The fourth is language model proposal down-weighting. When the pipeline detects evidence of gaming, the trust weight assigned to language model proposals that reference the compromised evidence is reduced. If a language model proposes a capability unlock based on mastery evidence that the anti-gaming substrate has flagged, the reduced trust weight causes the arbitration engine to prefer alternative proposals or to reject the unlock proposal entirely.
Composition With Adjacent Subsystems
The pipeline is the evidential layer beneath the rest of the skill-gating architecture. Its composite evaluations and its flagged inconsistencies feed the capability gate, which evaluates accumulated evidence against defined competency thresholds and produces a binary determination to open or remain closed. Because the gate operates continuously, the pipeline's ongoing output can also drive revocation: if continued evidence indicates competence has degraded, a previously opened gate can close.
The pipeline also supplies the evidence corpus that backs certification token issuance and feeds the security architecture's drift detection, in which aging evidence and evidence produced under conditions that no longer obtain are progressively down-weighted. In embodied domains such as vehicle, robotics, and industrial operation, the same pipeline ingests domain-specific telemetry and video to drive continuous, real-time competence evaluation rather than a static profile.

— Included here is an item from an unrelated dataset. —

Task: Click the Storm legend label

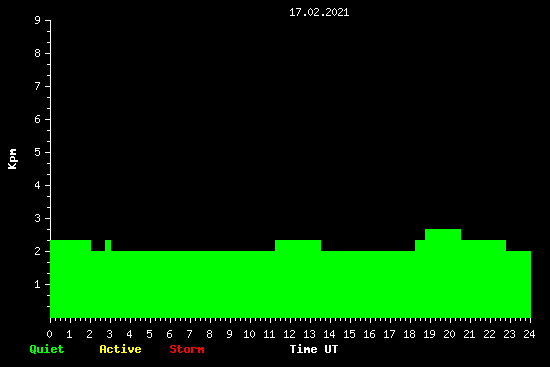Action: (x=187, y=349)

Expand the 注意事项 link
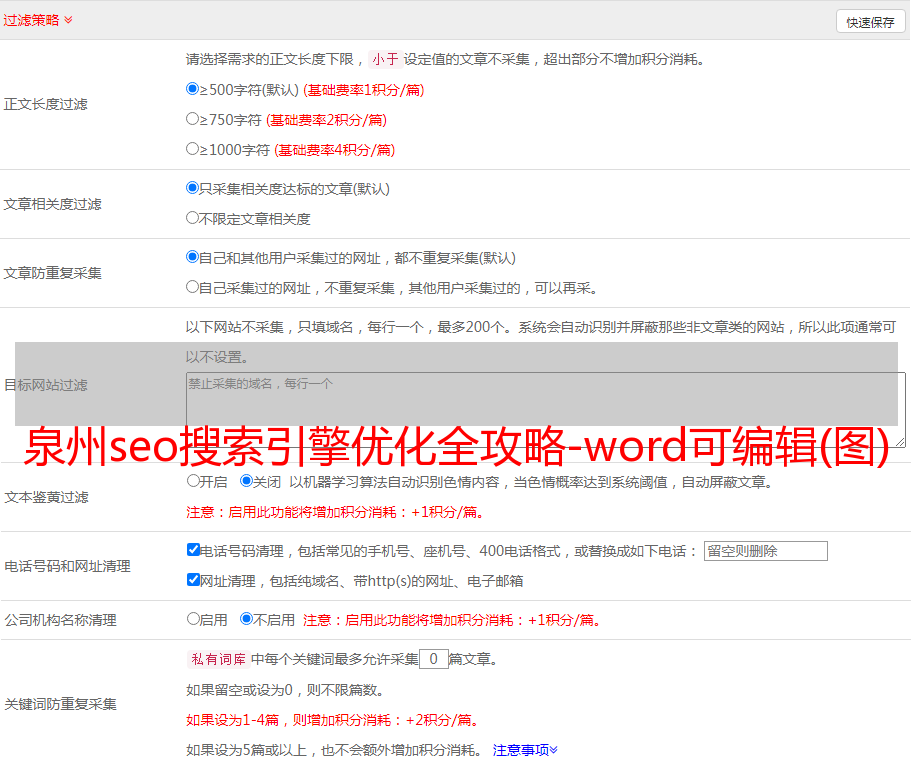click(525, 750)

Distinction From Conventional Assessment
Conventional competency assessment scores a single channel, most often a text response, against a reference. A single-channel score cannot detect a learner who produces a correct textual answer while their physiological and behavioral channels reveal that the answer did not originate from their own present competence. By keeping each modality's score vector independent and fusing them under consistency-aware rules, the pipeline makes that discrepancy a first-class signal.

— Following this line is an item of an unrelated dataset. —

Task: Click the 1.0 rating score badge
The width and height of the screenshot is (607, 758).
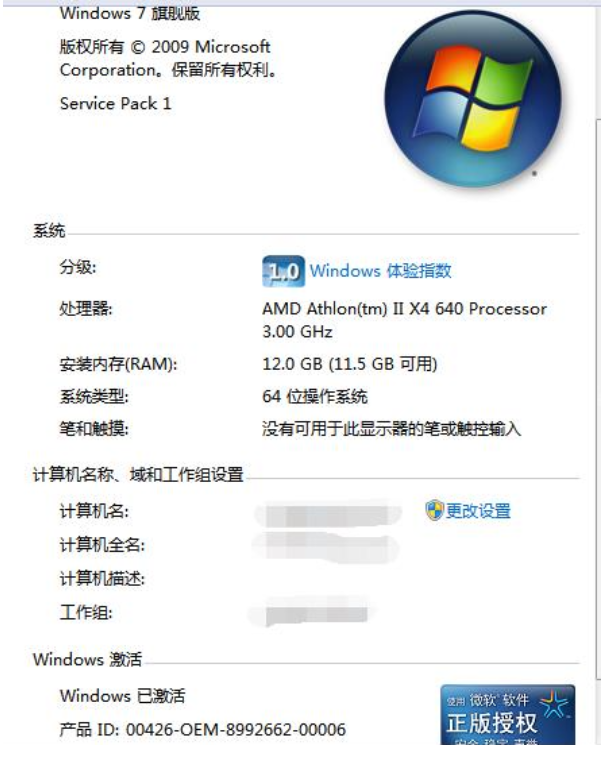Action: [284, 271]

It is also what distinguishes the pipeline from any fusion that collapses the channels before scoring. Collapsing the channels into a single blended figure discards the per-modality signal on which cross-modality consistency enforcement depends. Here the modalities are scored separately and only then combined, so a disagreement between performance and physiology, or between performance and behavioral continuity, remains visible to the gate.
Disclosure Scope
The multimodal evaluation pipeline, comprising the five input-stream categories (text, audio, video, sensor-telemetry, and biometric), the modality-specific evaluation modules that each produce a structured score vector, the fusion engine that computes a consistency-aware composite from those vectors, the continuous trust-validated identity verification performed at each evaluation point, and the four-mechanism anti-gaming substrate (cross-modality consistency enforcement, temporal pattern analysis, spoofing detection, and language model proposal down-weighting), is disclosed in the cognition filing (U.S. Application No. 19/647,395 and its international counterpart). This article describes that disclosed mechanism. The scope extends to embodiments in which the modality set, the fusion weighting rules, and the identity-verification basis differ, provided the per-modality signals are scored independently and combined under consistency-aware fusion that feeds the capability gate.